[Stored data]
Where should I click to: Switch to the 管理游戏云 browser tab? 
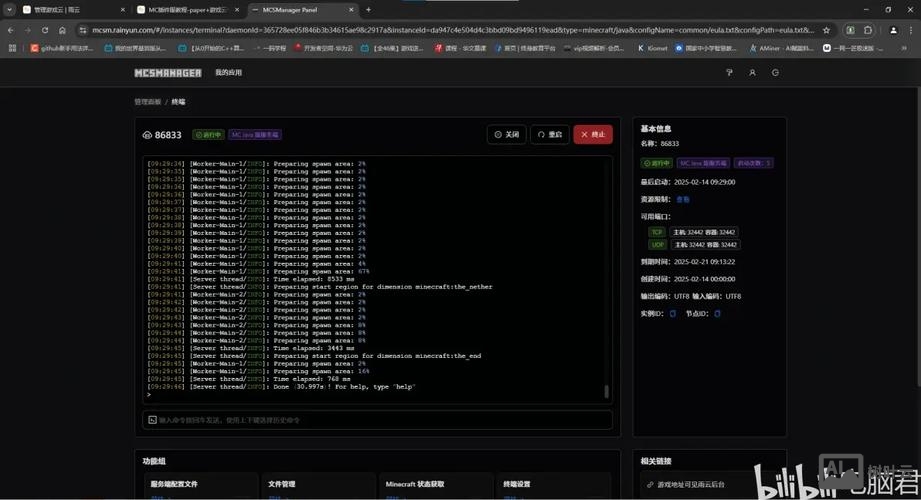pyautogui.click(x=62, y=10)

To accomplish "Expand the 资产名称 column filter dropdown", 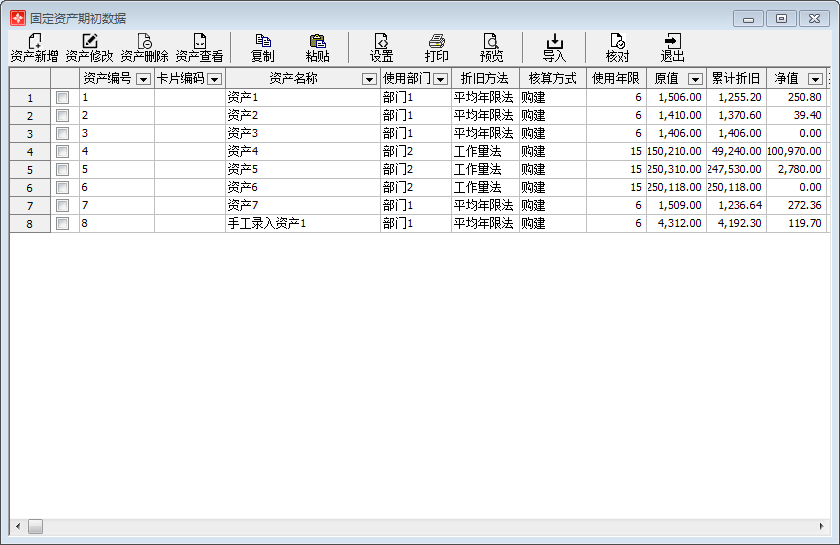I will click(x=369, y=79).
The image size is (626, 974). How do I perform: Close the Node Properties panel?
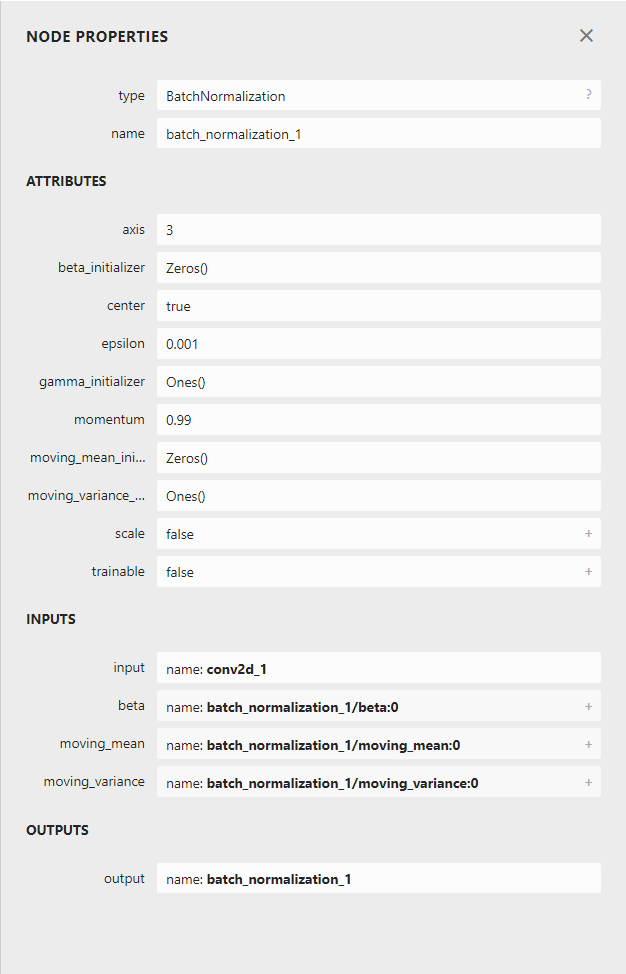[x=586, y=35]
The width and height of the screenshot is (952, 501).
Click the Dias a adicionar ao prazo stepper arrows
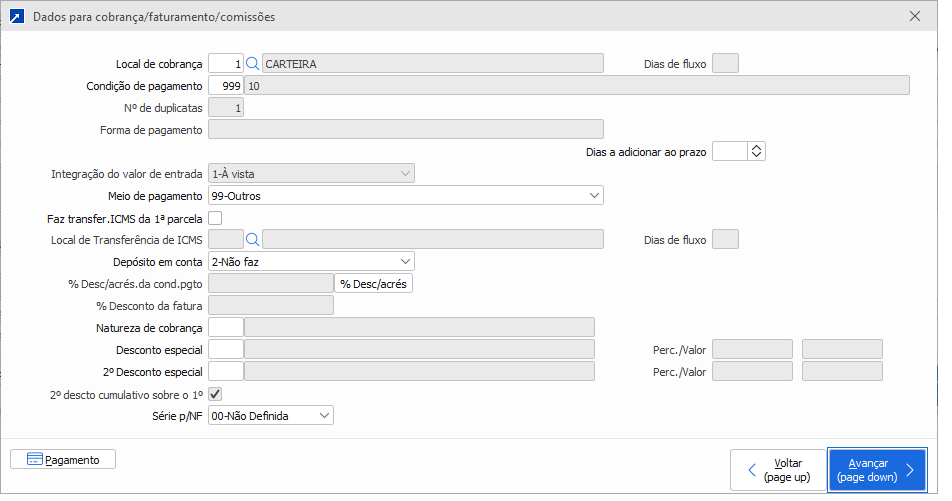pos(756,151)
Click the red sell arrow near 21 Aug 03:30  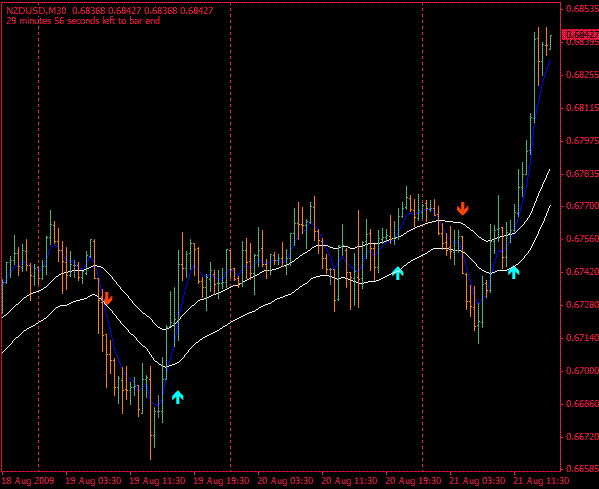pos(463,209)
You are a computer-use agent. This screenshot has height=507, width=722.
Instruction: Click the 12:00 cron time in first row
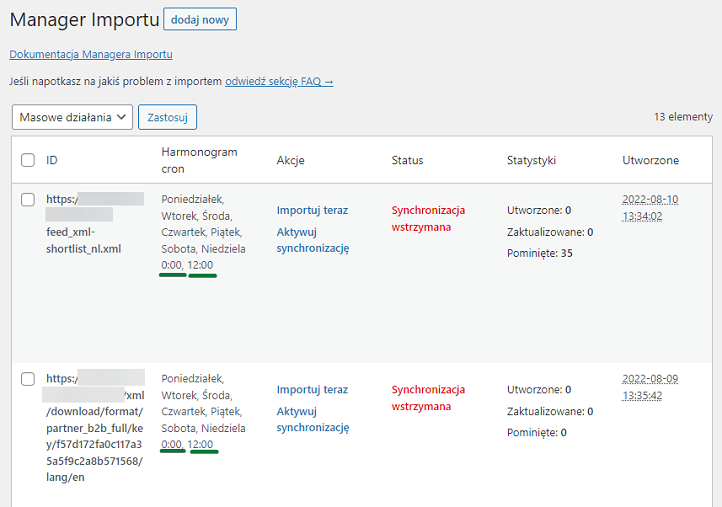point(202,265)
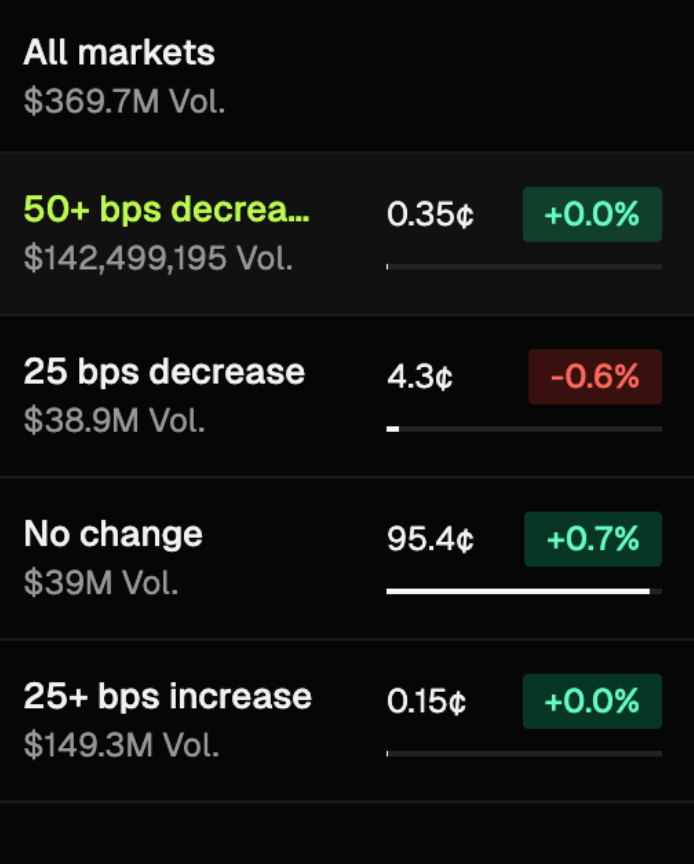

What is required:
Return every line of the entries above that contains the string "height". Treat uppercase and lowercase as different.

Answer in full:
The width and height of the screenshot is (952, 501).
You are a computer-use agent. This screenshot has height=507, width=722.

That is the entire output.